Lees was apparently one of that small but rapidly diminishing group of administrators, somewhat derisively termed the ‘orientalists’, who did not always go along with the then prevalent official denigration of an ancient and still vibrant culture. The early ‘orientalist’ strategy adopted by the Company in the late 18th century when the Calcutta Madrasa for instruction in Arabic and Persian was established by Warren Hastings in 1781, and the Benaras Sanskrit College by Jonathan Duncan in 1791, reflected the fragile base of British presence in India. Hastings had preferred to rely on an elite corps of acculturated British officials, who through their knowledge and sympathetic understanding of Indian institutions, laws and customs, would exercise power in the manner of traditional rulers. “The early servants of the East India Company perfectly understood their position; and when they first took over the Provinces, they left the Muhammadan administration absolutely undisturbed. They retained the Mughal code as the law of the land and appointed Muhammadan law officers to carry it out, and in the smallest matter, as in the greatest, acted merely in the name of the Mughal Emperor of Dehli.” [W W Hunter: The Indian Musalmans: Are they bound in conscience to rebel against the Queen? London 1871. p185-7]

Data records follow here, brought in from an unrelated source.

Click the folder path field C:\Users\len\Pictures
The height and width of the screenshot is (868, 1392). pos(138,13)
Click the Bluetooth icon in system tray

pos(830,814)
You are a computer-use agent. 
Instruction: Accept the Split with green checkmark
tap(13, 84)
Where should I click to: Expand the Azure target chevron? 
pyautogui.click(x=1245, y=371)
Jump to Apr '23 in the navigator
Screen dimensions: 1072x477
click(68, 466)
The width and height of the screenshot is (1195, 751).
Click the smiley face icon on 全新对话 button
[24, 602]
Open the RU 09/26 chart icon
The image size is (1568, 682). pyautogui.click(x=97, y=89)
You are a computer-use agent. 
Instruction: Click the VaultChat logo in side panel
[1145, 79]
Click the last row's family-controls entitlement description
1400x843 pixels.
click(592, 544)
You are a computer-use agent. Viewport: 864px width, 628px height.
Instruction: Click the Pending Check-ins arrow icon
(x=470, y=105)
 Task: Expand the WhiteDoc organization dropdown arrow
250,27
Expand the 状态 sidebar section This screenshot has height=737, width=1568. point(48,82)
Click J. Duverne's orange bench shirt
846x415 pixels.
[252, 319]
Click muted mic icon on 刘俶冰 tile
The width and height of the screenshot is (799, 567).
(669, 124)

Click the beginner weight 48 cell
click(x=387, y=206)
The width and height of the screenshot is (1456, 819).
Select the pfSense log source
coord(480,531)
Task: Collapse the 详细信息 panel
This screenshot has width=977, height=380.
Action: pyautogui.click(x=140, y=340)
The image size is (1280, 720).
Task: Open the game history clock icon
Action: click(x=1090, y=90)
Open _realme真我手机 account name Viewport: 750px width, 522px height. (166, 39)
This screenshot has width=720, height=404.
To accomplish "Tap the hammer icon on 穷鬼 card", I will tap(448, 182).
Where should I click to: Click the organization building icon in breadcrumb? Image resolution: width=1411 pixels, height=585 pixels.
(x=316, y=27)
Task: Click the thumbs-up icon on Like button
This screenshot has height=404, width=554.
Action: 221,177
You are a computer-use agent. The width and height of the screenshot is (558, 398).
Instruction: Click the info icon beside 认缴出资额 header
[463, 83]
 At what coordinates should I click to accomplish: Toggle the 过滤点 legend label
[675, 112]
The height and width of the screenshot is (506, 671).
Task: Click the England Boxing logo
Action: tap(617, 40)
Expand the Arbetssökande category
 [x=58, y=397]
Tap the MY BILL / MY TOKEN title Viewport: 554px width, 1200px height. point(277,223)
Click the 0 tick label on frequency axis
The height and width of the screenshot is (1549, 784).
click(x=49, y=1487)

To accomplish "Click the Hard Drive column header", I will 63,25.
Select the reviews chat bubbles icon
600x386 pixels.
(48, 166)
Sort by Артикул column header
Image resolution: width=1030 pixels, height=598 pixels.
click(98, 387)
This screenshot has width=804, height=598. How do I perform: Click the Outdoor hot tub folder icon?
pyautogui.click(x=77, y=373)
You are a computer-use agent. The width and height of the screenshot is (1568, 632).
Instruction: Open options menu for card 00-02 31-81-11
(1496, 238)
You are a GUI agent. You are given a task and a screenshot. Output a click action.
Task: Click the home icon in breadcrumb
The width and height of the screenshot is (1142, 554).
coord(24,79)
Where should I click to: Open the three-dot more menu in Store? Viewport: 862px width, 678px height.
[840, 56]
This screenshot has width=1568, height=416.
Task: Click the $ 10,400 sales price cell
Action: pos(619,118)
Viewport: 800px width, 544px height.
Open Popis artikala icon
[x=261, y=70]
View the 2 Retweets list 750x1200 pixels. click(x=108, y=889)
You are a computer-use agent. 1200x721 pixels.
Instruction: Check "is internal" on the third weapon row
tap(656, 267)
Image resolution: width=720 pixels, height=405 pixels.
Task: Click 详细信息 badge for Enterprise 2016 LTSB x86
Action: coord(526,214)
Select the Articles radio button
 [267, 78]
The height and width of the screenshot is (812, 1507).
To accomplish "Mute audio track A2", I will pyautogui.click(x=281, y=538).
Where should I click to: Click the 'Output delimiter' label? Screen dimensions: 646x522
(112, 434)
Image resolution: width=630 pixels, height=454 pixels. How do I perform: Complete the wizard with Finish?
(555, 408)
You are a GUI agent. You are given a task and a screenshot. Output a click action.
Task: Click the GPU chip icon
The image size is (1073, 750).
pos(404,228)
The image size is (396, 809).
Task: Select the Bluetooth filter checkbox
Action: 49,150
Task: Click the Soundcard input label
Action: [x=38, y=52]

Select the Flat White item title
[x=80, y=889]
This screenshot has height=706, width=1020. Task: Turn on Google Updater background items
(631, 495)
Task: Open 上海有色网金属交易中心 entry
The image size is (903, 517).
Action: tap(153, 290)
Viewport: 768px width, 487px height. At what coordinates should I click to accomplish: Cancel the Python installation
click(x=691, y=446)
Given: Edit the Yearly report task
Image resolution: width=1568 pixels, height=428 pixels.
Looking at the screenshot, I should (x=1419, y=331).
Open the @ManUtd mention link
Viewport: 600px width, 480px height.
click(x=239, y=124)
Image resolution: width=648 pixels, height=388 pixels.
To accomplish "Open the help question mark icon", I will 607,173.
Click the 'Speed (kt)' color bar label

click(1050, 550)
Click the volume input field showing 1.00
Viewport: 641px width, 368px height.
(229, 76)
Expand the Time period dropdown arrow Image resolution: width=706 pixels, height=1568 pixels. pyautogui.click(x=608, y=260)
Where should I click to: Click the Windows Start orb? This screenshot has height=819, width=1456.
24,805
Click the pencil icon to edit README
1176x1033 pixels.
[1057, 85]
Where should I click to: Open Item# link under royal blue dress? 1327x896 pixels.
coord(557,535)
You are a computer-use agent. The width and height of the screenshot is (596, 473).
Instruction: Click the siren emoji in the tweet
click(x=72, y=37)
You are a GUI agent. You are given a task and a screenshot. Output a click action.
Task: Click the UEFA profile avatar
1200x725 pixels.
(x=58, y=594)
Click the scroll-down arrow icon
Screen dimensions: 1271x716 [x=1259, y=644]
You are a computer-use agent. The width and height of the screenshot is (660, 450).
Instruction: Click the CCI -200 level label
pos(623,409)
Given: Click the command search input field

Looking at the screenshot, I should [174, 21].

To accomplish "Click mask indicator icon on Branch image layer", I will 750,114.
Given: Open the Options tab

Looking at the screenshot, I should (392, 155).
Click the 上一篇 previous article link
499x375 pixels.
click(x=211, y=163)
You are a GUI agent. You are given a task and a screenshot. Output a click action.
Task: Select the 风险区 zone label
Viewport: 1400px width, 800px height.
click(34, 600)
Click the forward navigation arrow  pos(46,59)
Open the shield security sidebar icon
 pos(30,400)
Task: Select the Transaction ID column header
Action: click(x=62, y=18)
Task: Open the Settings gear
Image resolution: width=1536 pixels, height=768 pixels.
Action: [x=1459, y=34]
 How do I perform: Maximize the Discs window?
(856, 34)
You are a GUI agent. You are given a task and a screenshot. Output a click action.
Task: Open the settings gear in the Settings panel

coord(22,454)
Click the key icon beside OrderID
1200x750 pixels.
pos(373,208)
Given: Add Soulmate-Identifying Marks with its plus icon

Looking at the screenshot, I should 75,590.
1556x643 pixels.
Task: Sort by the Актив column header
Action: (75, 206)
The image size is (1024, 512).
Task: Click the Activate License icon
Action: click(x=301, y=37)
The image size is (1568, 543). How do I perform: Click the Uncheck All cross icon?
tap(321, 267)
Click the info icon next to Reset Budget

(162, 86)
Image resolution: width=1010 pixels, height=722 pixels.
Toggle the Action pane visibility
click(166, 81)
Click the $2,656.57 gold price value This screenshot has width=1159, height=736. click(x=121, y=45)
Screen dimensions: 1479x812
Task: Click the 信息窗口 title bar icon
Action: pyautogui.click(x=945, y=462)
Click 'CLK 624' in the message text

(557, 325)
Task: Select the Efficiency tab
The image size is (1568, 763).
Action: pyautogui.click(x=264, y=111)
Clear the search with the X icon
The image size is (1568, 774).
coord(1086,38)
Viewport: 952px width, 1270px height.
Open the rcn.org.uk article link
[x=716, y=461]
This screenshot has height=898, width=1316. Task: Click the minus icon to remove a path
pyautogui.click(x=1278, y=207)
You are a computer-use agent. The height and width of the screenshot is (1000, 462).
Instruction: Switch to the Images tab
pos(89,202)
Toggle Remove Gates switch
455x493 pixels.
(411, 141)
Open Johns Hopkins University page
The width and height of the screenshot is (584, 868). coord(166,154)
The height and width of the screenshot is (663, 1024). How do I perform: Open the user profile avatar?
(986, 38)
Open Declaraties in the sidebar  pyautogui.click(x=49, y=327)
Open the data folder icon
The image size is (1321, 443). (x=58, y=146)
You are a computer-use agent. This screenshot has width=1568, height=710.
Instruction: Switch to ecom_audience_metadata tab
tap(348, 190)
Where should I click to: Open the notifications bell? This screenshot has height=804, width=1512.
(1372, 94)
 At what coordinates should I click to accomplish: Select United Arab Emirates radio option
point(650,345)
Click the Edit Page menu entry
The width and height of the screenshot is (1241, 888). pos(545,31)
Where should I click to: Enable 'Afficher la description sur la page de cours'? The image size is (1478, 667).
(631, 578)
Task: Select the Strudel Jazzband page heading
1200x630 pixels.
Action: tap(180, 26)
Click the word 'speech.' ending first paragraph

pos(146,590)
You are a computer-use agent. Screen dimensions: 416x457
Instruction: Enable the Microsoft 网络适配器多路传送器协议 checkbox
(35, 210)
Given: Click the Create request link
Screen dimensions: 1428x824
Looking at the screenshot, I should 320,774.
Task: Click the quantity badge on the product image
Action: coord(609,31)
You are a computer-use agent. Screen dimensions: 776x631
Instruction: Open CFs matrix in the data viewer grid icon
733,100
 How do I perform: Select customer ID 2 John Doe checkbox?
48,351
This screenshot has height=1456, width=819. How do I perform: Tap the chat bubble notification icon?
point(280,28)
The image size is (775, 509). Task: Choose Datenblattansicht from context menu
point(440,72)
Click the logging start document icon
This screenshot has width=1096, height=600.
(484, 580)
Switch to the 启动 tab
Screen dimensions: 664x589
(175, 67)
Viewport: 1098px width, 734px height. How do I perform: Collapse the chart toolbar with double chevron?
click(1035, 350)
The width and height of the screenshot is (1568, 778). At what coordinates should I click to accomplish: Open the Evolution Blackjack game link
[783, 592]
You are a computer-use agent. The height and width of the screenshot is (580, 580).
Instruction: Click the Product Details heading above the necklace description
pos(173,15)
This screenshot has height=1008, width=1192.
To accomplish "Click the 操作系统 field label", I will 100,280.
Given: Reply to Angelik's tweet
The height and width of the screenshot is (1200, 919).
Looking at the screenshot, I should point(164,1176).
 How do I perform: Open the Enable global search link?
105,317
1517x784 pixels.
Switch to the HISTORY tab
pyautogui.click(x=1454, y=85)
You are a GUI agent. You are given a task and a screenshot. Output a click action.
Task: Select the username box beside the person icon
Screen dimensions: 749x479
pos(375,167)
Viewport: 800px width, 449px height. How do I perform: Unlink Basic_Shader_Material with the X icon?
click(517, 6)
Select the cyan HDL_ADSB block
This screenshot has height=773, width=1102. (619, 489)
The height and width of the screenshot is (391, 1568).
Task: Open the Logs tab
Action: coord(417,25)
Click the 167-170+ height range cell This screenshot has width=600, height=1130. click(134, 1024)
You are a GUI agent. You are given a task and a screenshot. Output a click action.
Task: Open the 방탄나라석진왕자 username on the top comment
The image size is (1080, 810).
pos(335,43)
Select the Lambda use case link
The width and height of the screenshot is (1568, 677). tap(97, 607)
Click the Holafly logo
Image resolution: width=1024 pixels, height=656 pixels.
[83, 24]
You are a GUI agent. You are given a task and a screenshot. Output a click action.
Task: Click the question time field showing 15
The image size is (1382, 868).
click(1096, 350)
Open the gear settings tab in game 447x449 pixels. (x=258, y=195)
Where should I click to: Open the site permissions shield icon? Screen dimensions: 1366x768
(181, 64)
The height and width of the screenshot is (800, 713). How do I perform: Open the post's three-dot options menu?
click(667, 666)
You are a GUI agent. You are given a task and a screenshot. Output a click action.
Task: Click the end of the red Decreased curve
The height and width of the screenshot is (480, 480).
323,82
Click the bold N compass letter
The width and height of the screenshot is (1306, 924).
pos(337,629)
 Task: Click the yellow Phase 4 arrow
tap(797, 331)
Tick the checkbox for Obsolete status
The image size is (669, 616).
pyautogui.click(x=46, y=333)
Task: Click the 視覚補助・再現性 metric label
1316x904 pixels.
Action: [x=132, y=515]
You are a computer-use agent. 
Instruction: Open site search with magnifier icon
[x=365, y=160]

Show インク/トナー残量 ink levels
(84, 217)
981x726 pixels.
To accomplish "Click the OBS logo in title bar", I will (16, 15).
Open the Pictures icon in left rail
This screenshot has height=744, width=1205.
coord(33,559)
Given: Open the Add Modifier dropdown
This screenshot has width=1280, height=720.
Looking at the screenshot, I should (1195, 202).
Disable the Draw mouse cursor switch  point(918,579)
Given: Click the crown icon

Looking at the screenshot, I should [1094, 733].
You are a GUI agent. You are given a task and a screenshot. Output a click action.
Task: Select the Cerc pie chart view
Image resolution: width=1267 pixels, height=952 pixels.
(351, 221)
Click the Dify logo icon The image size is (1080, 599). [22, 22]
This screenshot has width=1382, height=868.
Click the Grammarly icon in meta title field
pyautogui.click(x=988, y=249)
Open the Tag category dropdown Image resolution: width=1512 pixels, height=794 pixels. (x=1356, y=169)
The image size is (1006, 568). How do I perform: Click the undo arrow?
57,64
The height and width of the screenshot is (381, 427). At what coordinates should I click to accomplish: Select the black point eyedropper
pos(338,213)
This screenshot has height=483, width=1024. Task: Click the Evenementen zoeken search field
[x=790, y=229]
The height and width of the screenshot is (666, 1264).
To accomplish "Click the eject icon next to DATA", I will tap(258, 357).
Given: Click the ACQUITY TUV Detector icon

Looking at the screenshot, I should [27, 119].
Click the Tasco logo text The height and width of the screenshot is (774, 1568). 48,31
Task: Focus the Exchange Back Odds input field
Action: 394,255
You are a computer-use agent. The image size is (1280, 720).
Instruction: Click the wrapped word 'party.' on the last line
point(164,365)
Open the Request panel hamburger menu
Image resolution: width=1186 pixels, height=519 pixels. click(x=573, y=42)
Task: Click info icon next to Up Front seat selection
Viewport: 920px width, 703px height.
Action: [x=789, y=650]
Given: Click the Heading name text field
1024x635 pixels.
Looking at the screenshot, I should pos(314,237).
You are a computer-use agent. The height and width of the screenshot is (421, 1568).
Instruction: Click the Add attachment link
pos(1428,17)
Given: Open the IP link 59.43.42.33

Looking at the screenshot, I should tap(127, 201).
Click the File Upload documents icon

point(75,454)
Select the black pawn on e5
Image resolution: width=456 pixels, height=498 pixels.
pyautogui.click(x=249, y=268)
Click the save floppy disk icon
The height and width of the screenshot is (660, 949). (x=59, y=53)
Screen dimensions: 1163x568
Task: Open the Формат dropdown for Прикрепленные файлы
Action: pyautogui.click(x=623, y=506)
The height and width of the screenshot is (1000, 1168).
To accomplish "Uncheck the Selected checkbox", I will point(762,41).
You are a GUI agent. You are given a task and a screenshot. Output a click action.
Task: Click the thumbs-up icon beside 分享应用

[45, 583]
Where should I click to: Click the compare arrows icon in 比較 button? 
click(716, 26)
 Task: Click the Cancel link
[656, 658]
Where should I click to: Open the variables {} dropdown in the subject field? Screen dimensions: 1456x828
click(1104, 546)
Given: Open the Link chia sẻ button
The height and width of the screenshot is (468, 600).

However, the first half of the 19th century saw a concerted assault from evangelists, on the one hand, and utilitarian reformers on the other, that resulted in a deep contempt of Indian sensibilities and culture. It coincided with attempts by the Company, which had so far functioned within traditional forms of governance and recognised the authority of the Imperial presence at Delhi, to shed the shackles of this dependence and establish itself as an independent power. As a result, beginning with the Vellore incidents of 1806, a chain of disaffected, mutinous actions occurred in the Bengal Army across the country. “Almost all mutinies of India. . .have been more or less produced. . . .There has usually been some departure from contract, some disregard for the feelings, health or convenience of the native soldiers, when at the same moment the utmost care was lavished on a European regiment;” [The Mutiny in the Bengal Army by a Retired Officer. London, 1857. p4]. They were usually put down with brutality.